# msi gtx 560 ti twin frozr ii fan replacement



## wasd123 (May 15, 2012)

My card has two fans and one broke. Two fan blades broke off. I put a paper clip in to stop the broken fan from spinning(it was making the pc rattle and make loud sound) gpu temp staying under 40c with other fan working. 
I want to buy a replacment fan so I can play games agian(not going to even try with broken fan). I'm no sure of the fan spec but I think its a 12 volt pwm 80 x 15mm fan. 
I googled for a while and I couldn't find anything reliable that said the fan specs. I couldn't find any sites that had fans that had the fan size and cable type that didn't have a case.
Any info on specs or sites with replacements would be appreciated.


----------



## Johnny1982 (Oct 15, 2010)

If no fan replacement can be found on it's own, then the only logical solution is to purchase an aftermarket heatsink with it's own fan.


----------



## wasd123 (May 15, 2012)

I know but it's around 50 plus shipping and then I need thermal grease, all the fans i did find that were just caseless fans were around 5 so I'd perffer that, plus the heatsink that it already has is real good. I'll keep looking but I might have to do that. 
I can't believe how hard it is to just find a fan that doesn't have a case.


----------



## Tyree (May 10, 2009)

Have you contacted the GPU manufacturer about a replacement? 
Is the GPU still under warranty?


----------



## wasd123 (May 15, 2012)

Contacted them via email they just responded asking for my s/n. I don't have warranty but it looks like they'll sell a replacement fan. 
I read up on pwm fans and I found out that they are not universal and are specific to the company and card(different clock speeds or timings or somthing and different cord types), I did not know that before.
Thank you for the help.


----------



## Johnny1982 (Oct 15, 2010)

I found this fan doing a quick Google search on another forum: http://www.frozencpu.com/products/1...ment_Fan_EC8010M12C.html?tl=g36c15s1270#blank

Only problem is the poster has this to say about using this fan: ......had to snap off the 3 clips because they don't line up with the screwholes and used double sided thermal tape to mount them onto the heatsink. I plugged them into my fan controller.

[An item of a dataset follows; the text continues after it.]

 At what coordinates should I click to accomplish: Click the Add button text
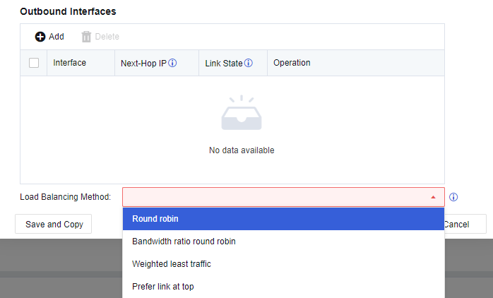(x=57, y=37)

So I don't know if it would be beneficial to use it.


----------



## wasd123 (May 15, 2012)

Johnny1982 said:


> I found this fan doing a quick Google search on another forum: Evercool Long Life 80mm x 10mm VGA Replacement Fan (EC8010M12C) - FrozenCPU.com
> 
> Only problem is the poster has this to say about using this fan: ......had to snap off the 3 clips because they don't line up with the screwholes and used double sided thermal tape to mount them onto the heatsink. I plugged them into my fan controller.
> 
> So I don't know if it would be beneficial to use it.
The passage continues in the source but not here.